Entre deux tentatives de séduction, on fait un saut à la mosquée. Du fond de la salle, le spectacle me touche. Ces hommes, épaule contre épaule, sur la même ligne, sans distinction sociale... Au sortir de la mosquée, chacun reprend sa place. Les jeunes qui ne sont pas patrons retournent travailler - ou chercher du travail - ou patienter avant de trouver du travail - s’ils veulent un jour "s'offrir" un mariage, car Tlemcen, bastion traditionnel, est réputée pour organiser les mariages les plus chers d’Algérie. Il faut compter 10'000 euros pour la soirée, la robe, les bijoux et le mobilier (oui, ce sont ceux qui rêvent d’Europe).
Tewik et Jamal me proposent de visiter le site de Mansourah. Je ne veux pas déranger... "Un patron ne travaille pas", bis. Nous voilà devant les magnifiques vestiges d’un camp construit en 1299 par un sultan mérinide. Un pan du minaret de la mosquée est resté intact, majestueux (photo). Impossible de dire que je ne saurai que faire d’un souvenir en forme de minaret de Mansourah. Insister ne change rien. Merci Tewfik (je l’offrirai à un mendiant qui, je l’espère, saura le revendre).
Le soir venu, rendez-vous au Club, une salle de sport réservée aux abonnés. A l’étage, un prof de fitness parisien stimule au micro un parterre de jeunes dégoulinants. Musique de film de guerre. Sur un écran géant, un DVD américain de fitness (le DVD est mixte, pas la salle). Tewfik et Jamal préfèrent le football. Trois contre trois. Ça crie beaucoup, mais ça joue plutôt bien, en tout cas mieux que ce que les piètres résultats de l’équipe nationale laissent supposer (personne ne joue avec un maillot algérien).
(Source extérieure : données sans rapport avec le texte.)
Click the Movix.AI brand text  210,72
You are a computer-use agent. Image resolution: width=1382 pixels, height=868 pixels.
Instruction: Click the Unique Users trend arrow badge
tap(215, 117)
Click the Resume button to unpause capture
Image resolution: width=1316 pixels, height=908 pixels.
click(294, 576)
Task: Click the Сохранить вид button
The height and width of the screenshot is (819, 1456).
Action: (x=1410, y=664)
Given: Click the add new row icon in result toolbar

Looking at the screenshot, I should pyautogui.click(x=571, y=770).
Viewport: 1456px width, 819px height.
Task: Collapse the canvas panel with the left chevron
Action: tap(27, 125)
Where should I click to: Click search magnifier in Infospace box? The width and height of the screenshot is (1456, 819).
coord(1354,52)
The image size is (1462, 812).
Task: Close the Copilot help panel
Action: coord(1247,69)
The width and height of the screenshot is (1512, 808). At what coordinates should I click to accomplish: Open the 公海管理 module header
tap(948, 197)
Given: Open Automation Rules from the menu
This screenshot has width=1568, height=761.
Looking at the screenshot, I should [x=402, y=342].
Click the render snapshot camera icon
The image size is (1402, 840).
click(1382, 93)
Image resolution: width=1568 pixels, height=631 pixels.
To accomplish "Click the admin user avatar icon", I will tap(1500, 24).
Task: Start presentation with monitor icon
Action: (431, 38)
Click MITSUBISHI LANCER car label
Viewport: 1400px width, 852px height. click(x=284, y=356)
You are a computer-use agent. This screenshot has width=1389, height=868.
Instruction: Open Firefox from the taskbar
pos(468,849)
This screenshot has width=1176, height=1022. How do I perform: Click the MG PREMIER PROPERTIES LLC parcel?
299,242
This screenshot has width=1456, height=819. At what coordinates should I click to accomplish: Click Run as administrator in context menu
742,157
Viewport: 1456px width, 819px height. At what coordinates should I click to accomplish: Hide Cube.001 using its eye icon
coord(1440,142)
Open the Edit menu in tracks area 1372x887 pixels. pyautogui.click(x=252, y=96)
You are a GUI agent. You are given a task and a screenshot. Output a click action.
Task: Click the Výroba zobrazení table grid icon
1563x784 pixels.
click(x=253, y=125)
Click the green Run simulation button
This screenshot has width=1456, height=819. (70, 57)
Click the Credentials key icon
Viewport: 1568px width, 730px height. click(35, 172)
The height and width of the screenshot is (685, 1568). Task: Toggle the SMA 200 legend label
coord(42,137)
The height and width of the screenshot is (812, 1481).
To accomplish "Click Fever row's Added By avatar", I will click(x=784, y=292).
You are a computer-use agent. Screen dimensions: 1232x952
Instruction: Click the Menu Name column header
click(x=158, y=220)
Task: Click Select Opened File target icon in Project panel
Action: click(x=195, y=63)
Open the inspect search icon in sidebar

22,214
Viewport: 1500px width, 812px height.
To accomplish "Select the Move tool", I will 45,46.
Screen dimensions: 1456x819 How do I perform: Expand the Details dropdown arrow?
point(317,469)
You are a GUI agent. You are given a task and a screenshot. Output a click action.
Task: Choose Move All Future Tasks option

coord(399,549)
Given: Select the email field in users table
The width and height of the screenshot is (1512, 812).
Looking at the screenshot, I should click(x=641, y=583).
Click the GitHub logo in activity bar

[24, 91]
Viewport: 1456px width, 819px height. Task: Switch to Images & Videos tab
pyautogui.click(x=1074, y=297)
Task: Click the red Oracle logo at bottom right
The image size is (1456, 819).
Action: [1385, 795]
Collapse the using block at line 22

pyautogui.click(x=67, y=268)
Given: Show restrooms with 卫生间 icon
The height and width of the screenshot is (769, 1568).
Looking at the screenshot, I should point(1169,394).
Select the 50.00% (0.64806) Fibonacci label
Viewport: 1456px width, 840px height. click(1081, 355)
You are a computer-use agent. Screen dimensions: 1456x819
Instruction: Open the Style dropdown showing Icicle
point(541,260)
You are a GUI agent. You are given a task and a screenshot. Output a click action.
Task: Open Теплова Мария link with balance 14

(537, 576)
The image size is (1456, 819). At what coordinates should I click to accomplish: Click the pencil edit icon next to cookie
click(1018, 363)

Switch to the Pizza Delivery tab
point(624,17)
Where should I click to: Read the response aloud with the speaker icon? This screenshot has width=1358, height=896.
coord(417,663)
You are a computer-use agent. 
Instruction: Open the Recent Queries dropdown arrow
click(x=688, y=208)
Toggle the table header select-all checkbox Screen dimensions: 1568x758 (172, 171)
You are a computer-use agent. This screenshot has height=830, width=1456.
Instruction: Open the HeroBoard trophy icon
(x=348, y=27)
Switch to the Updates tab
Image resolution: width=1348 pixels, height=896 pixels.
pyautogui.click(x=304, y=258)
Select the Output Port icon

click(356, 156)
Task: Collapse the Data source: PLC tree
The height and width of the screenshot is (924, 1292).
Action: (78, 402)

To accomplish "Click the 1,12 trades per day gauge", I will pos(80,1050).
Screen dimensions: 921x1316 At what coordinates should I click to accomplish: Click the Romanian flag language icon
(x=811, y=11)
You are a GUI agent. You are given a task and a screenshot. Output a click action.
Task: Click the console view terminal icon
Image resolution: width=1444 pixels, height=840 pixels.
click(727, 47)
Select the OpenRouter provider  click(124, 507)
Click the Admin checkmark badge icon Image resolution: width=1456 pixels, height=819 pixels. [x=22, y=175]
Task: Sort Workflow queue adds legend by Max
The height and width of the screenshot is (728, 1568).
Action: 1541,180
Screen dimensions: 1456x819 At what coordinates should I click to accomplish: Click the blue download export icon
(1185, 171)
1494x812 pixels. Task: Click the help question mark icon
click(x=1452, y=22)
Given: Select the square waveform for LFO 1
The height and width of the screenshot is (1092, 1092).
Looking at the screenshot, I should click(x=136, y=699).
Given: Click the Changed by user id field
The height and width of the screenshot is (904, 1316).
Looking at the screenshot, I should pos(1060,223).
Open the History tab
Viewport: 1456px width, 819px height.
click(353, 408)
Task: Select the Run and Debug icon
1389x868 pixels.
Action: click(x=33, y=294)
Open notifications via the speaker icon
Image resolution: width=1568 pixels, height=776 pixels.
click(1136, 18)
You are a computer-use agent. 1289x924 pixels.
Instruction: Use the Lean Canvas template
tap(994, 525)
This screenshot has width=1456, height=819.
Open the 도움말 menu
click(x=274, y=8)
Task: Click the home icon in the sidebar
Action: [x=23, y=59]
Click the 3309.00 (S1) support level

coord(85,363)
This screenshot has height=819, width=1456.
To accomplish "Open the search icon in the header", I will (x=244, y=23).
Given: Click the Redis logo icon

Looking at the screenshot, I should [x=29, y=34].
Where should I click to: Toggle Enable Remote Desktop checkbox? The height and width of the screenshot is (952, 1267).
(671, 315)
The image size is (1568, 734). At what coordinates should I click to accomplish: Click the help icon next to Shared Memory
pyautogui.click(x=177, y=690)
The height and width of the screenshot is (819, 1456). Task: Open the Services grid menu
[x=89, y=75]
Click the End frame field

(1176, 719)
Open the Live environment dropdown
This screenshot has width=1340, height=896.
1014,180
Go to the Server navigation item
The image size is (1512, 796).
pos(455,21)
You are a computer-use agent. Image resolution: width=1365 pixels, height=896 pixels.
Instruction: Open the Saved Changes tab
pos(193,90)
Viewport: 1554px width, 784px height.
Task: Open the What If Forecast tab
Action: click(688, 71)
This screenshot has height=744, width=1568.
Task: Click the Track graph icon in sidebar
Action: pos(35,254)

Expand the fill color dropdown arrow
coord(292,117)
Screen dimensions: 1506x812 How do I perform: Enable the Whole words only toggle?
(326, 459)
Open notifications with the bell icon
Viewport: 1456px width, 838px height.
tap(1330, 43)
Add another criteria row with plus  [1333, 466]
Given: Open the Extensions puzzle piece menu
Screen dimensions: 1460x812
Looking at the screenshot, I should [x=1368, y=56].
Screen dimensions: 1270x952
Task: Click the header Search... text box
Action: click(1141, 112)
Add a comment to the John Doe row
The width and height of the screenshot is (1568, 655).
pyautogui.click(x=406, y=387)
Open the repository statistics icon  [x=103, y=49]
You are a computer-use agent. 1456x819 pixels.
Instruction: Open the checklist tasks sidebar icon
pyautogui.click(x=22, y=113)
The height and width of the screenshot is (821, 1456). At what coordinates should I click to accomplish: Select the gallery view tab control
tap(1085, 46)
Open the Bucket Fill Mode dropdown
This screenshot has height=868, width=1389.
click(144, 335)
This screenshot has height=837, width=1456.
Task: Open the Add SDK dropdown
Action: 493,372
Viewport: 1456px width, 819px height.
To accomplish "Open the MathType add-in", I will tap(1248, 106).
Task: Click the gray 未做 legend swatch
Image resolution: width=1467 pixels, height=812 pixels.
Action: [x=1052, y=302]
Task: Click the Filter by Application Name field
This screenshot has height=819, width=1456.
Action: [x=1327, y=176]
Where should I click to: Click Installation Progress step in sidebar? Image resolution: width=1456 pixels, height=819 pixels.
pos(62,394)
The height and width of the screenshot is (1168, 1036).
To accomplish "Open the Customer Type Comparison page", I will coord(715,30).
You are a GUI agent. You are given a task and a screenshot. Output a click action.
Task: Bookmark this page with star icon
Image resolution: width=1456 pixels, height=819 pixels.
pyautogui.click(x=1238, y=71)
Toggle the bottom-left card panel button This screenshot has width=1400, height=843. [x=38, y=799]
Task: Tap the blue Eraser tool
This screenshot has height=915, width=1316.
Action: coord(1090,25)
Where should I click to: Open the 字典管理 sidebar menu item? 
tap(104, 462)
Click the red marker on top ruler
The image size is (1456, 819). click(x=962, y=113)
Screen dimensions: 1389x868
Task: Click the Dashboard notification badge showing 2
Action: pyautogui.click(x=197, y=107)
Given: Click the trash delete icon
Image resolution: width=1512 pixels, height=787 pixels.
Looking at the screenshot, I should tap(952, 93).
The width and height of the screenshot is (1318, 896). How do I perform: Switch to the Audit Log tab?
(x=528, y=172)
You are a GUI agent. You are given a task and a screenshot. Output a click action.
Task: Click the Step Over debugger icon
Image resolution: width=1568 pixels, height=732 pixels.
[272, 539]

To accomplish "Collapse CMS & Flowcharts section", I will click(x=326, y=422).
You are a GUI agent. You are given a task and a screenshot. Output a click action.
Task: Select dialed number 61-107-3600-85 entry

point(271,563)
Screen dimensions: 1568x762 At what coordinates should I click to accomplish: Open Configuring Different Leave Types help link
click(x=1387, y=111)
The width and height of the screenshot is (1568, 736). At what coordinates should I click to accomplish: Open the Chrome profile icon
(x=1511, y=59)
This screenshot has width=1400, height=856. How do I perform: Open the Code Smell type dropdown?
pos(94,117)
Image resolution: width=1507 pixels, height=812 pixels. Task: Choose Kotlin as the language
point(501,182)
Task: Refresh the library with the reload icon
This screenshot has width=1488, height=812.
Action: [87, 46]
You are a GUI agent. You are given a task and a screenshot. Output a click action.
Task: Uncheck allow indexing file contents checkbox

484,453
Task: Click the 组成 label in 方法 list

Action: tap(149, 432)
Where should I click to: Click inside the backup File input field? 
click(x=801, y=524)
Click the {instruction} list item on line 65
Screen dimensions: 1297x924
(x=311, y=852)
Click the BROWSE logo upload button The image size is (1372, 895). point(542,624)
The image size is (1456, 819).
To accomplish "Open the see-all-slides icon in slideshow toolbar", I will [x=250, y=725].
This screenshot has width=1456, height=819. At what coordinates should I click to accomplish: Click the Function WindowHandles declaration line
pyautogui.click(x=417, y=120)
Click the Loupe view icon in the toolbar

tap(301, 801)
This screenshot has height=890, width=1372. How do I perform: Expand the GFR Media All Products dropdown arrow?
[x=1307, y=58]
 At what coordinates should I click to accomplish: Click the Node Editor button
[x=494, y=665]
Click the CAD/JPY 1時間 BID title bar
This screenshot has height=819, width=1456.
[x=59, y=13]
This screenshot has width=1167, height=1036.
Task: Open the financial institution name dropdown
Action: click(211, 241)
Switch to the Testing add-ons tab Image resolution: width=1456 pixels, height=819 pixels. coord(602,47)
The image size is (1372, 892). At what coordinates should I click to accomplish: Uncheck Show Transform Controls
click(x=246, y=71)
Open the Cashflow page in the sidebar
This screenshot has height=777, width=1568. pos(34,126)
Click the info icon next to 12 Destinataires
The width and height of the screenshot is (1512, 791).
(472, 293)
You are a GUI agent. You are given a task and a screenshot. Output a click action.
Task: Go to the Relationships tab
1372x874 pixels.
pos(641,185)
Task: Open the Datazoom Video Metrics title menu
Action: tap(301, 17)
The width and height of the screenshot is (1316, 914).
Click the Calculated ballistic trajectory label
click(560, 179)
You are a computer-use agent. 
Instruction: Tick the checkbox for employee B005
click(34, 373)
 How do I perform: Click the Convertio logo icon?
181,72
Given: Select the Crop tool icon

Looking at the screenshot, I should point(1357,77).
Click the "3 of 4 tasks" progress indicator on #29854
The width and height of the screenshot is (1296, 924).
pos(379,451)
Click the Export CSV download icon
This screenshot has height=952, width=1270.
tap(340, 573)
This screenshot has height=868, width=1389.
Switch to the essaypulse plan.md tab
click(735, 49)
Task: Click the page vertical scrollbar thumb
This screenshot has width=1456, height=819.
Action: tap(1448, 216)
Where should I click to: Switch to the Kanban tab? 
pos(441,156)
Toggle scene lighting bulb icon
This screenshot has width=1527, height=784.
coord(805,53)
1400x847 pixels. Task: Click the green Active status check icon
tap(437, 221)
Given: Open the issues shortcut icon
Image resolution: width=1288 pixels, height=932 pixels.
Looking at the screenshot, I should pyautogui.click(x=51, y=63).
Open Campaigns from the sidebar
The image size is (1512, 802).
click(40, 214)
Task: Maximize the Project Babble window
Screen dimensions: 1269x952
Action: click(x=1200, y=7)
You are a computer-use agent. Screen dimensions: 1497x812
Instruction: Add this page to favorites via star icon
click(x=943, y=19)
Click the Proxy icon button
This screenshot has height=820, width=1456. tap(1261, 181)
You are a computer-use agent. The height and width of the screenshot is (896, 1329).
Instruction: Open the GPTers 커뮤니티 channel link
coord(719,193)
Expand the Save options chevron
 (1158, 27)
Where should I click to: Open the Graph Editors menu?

Puis séance de sauna. A la mode de Tlemcen. Pas véritablement de la relaxation. Eclats de rire, mimes magistraux pour revivre la partie de foot, disputes éphémères quant au nombre de kilomètres qu’il y a jusqu’à Tamanrasset... Un certain Moumousse se plaint d’une convocation pour "une vielle affaire". L’été dernier, il avait tué un ivrogne au volant de son bolide. En aparté, un émigré de Marseille m’explique pourquoi il est revenu au bled. "Ici, on peut être chef d’entreprise à 22 ans". Avec l’accent de la Cannebière.
Avant de partir, chacun passe sur la balance (se déplacer en voiture d’une rue à l’autre de la ville n’arrange pas les scores), certains déroulent leurs tapis pour la dernière prière, puis tous se retrouvent au restaurant La Marina. Orgie de paninis, de pizzas et de sodas. Joutes verbales, prise de bec parfois, humour toujours.